Можно было позвать сестру или няню, распорядиться, чтобы ее провели в палату, но мне захотелось сделать это самому. Я собирался предупредить больного, по взглядом, в котором была немая просьба, она запретила мне это. Я отворил дверь и пропустил ее вперед.
Он лежал на спине, закрыв глаза. На легкий скрип дверей медленно повернул голову, и во взгляде его отразились испуг, неверие.
«Родной мой!» — забыв про пионы, протянула она навстречу ему руки. Пионы упали ей под ноги, и по этим белым цветам она так и пошла к нему с протянутыми руками. Он обнял ее, гладил по голове, которая мелко вздрагивала на его груди, и повторял только два слова: «Девочка моя!»
— Пикантный момент. Надеюсь, вы, как джентльмен, своевременно ретировались, — не удержался актер, поднося спичку к потухшей папиросе.
— Ретировался, что же мне еще оставалось делать, — просто сказал доктор.
— И какая мораль из этого всего следует, почтеннейший эскулап? Любовница обычно всегда милее, тем более когда она молодая, а жена старая.
— Вы пошляк, — резко оборвал доктор. — Все дело в том, что эта женщина была тоже его… женой. Да, да, дорогой трагик. В самые тяжкие годы его жизни — в партизанские годы.
— Дело житейское… — снова попробовал возразить актер.

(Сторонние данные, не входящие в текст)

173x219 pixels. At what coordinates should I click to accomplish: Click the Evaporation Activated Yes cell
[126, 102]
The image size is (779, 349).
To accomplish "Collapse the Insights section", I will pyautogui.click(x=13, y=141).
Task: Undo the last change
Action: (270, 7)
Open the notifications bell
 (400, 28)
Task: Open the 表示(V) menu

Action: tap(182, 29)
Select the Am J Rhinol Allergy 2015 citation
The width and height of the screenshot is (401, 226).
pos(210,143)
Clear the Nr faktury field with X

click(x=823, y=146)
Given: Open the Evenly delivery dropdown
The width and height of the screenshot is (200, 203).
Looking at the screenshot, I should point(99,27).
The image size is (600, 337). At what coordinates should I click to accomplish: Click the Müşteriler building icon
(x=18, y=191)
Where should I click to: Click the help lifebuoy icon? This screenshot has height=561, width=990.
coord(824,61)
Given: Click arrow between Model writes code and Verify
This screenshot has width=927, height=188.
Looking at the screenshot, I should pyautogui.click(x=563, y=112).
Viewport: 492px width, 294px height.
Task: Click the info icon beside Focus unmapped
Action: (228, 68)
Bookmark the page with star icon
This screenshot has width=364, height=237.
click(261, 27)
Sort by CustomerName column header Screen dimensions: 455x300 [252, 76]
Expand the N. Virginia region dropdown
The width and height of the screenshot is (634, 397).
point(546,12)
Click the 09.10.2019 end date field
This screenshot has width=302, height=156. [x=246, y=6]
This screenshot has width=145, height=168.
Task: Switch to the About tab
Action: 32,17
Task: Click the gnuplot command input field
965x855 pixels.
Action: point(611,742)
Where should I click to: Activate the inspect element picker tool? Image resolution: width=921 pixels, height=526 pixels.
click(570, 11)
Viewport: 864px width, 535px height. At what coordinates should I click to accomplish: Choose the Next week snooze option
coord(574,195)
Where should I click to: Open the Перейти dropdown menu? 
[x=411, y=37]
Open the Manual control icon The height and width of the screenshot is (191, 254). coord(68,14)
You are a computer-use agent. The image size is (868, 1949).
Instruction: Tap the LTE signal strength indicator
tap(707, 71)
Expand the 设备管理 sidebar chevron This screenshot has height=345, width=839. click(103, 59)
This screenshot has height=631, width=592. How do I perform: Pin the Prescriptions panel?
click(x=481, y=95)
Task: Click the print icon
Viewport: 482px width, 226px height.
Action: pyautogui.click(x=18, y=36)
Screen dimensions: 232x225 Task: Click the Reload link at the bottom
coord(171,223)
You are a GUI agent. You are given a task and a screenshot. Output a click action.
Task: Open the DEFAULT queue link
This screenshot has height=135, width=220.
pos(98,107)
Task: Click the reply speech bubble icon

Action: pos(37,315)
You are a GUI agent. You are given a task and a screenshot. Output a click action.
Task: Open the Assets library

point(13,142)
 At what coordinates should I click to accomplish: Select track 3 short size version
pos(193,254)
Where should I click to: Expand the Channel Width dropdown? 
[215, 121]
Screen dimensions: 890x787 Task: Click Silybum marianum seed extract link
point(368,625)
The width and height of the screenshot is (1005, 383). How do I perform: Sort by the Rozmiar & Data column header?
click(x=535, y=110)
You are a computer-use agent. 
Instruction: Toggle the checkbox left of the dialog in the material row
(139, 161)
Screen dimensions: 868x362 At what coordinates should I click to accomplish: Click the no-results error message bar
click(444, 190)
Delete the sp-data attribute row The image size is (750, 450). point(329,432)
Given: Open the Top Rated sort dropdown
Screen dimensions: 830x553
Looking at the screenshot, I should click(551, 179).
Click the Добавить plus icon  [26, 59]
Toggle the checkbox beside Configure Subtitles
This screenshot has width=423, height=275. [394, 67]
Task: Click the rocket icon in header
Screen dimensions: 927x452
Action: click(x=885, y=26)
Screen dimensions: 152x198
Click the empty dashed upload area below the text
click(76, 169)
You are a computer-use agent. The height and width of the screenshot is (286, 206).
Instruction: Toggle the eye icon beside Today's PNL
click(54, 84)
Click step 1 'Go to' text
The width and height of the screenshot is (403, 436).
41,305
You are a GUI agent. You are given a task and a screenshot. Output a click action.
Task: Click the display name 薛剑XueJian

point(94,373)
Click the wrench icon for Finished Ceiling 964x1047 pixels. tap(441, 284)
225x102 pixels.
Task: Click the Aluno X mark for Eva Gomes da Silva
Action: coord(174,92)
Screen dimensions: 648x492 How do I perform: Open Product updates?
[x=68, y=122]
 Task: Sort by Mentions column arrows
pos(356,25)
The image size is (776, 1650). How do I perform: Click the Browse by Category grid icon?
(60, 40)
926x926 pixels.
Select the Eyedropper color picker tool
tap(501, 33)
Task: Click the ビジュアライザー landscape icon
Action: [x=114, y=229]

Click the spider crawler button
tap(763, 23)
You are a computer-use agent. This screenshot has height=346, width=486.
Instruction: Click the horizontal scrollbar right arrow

— Я мог бы ответить вам, если бы не был убежден, что, по сути, вы куда умнее и чище, чем ваш язык… Так вот… Наш больной рассказал мне про нее. Кажется, еще осенью сорок второго как-то вечером он с несколькими своими ребятами приехал в деревню, куда часто наведывались и немцы. Зашли в крайнюю хату. А там хлопцы, девчата. И она была тоже, студентка мединститута. Летом приехала с подругой к ее родителям да так и застряла здесь. До дому добраться было уже нельзя. Сама-то воронежская. Ну, известно, посидели, поговорили с хозяевами, расспросили про то, что надо было. А на прощание пообещали еще заехать. В следующий раз вместе с ними ушли в лес и деревенские хлопцы, и она пошла, Надя… В отряде, как умела, лечила раненых и больных, мыла и штопала им одежду. Знала, когда лучше помолчать, когда прикрикнуть на хлопцев, пробрать их. Знала, когда спеть им, лесным солдатам, песню. А пела она так, что сердце у человека…
Вот так незаметно все и случилось. Пришла любовь, а вместе с нею и неразлучные спутники ее — счастье и мука. Он ничего не сваливал на войну, ни от чего не открещивался. Она тоже знала, что есть у него жена и дочка. Потянулись друг к другу, не оглядываясь назад и ничего вперед не загадывая.
А когда кончилась война, у них был уже сын. Потом приехала его жена. Попадаются такие разумные женщины, которые на все, что бы ни случилось с их мужьями, закрывают глаза, считают, что все, что было без них, их не касается. К числу таких разумных женщин относилась и его жена. Все обошлось тихо, без скандалов. «Законная» жена знала свое место. «Незаконная» уехала устраивать жизнь заново, одна с сыном. Он же, получив должность соответственно своим боевым заслугам, не захотел никаких сложностей и остался в семье. Но все равно эти люди продолжали любить друг друга. После всего пережитого, после обидного и унижающего, на которое согласились и пошли оба. Она потом тоже вышла замуж, имеет сына от другого человека.
— Ну и чем же кончилась эта встреча? — нетерпеливо спросил у доктора Соколов.
— Чем кончилась? Она пробыла дней пять… И заметьте себе, что за эти пять дней с нашим больным произошли такие перемены, которых мы не могли добиться общими усилиями за два месяца. Узнать нельзя было человека. У него поднялось настроение, стал сам просить, чтобы ему принесли еду. Несколько раз просил меня зайти, благодарил. По природе своей был он милый человек, любил шутку.
…Я не знаю, о чем они разговаривали, что думали о своем будущем. Могу одно только сказать, что стал я свидетелем того, как великое человеческое чувство, в котором смешалось все что хотите — и любовь, и верность, и неверность, — сотворило, считайте, чудо… Недели через две он выписался из больницы.